*TASK DESCRIPTION:* Without the pictures, print the lines from the one holding "Click the Explorer rename icon" through the last line below, both included, exactly as they stand.

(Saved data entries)
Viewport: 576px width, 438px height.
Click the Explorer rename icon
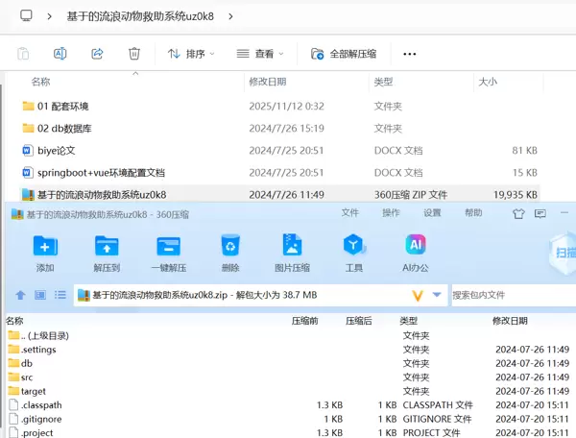point(60,54)
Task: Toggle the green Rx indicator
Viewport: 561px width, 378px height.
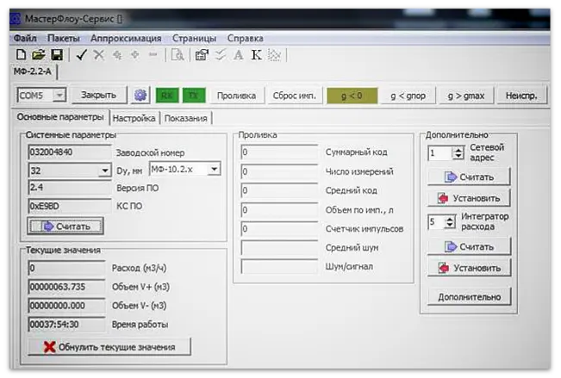Action: (168, 95)
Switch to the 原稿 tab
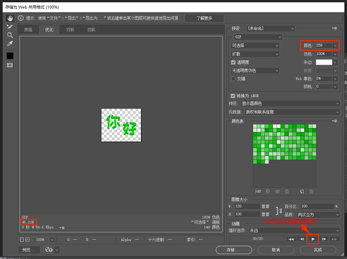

*THE ANSWER:*
Click the Explorer rename icon
point(60,54)
Task: Toggle the green Rx indicator
Viewport: 561px width, 378px height.
Action: (168, 95)
Switch to the 原稿 tab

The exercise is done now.